EJB isn't the enterprise developer's dream come true; it is, however, a useful technology when viewed in a more realistic light. The strength of the EJB Specification comes from its deep integration with the concept of transactional processing, a role historically played by transaction-processing systems like Tuxedo. As a result, for doing transaction-processing work, EJB is pretty hard to beat; in particular, because the EJB container enjoys a tight relationship with distributed transaction controllers (DTCs), EJB is by far the best choice when working with multiple transactional resource managers, like multiple databases, JMS messaging systems, and/or Connector resource adapters.

With the 2.0 release, EJB also makes it much simpler to do asynchronous JMS message processing with the addition of the message-driven bean. While it's not all that difficult to create a JMS processing host (no more difficult than it is to create an RMI object host, in fact), using EJB to host message-driven beans, particularly if those beans want to execute under transactional semantics, makes a lot of sense. More importantly, however, writing a message-driven bean is quite probably the simplest part of the EJB Specification: write a single class that implements the MessageDrivenBean interface, with no "remote" or "local" interfaces to worry about, just the deployment descriptor to describe the JMS Destination this bean should listen to, and the transactional affinity of the onMessage method (the sole non-EJB required method you have to implement). Coupled with the inherent flexibility messaging provides, an EJB container hosting nothing but message-driven beans makes a lot of sense and is scalable to boot.
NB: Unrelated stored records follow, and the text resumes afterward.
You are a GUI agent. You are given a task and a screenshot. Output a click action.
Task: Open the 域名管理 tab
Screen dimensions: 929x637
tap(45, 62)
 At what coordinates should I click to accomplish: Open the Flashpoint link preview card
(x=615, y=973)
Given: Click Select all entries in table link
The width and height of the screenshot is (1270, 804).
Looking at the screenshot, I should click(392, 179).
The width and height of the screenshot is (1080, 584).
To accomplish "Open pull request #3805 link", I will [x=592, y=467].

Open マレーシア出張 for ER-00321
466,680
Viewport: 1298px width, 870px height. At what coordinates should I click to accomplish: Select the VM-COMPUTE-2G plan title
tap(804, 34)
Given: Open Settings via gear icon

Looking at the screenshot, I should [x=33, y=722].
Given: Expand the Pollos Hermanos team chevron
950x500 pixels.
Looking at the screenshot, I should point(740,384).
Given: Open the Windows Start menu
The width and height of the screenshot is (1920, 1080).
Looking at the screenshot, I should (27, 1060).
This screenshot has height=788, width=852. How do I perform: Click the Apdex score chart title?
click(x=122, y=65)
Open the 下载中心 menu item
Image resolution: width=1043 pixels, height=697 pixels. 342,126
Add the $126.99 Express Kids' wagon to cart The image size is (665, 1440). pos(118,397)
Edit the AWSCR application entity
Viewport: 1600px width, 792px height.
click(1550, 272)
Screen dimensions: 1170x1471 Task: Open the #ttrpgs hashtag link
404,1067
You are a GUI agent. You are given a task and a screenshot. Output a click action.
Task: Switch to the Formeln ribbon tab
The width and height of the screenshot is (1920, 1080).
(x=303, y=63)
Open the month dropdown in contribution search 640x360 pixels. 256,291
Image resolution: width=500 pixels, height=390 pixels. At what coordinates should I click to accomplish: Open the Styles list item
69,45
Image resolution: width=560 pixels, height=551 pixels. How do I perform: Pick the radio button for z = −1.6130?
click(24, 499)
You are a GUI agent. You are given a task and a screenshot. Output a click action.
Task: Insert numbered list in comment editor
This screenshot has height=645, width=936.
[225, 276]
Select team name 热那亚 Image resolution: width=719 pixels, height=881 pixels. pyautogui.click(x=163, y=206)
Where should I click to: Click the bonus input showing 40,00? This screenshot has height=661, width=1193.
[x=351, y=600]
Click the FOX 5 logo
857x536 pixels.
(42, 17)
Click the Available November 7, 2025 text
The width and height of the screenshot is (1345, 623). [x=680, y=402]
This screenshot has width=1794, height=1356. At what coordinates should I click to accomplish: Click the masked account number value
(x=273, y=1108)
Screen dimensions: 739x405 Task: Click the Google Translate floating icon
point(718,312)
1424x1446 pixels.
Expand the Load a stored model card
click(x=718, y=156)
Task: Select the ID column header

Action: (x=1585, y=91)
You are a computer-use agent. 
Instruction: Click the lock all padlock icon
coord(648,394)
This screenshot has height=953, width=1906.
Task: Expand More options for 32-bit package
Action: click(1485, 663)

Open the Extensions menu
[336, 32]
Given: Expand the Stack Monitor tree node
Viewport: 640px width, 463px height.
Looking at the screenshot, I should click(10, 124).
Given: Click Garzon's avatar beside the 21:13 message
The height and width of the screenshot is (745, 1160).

In addition, many EJB vendor implementations offer extensions to make it simple to host RMI and/or CORBA object implementations, so while you may forgo the use of session, message-driven, and/or entity beans, don't necessarily throw the vendor's CD out the window just yet.

Again, the point here is that EJB provides a specific answer to a specific problem: providing transactionally aware middleware capabilities. To be more accurate, EJB provides distributed transactionally aware middleware, and if you're not going against multiple transactionally sensitive resource managers, it becomes difficult to see the real value proposition in using it.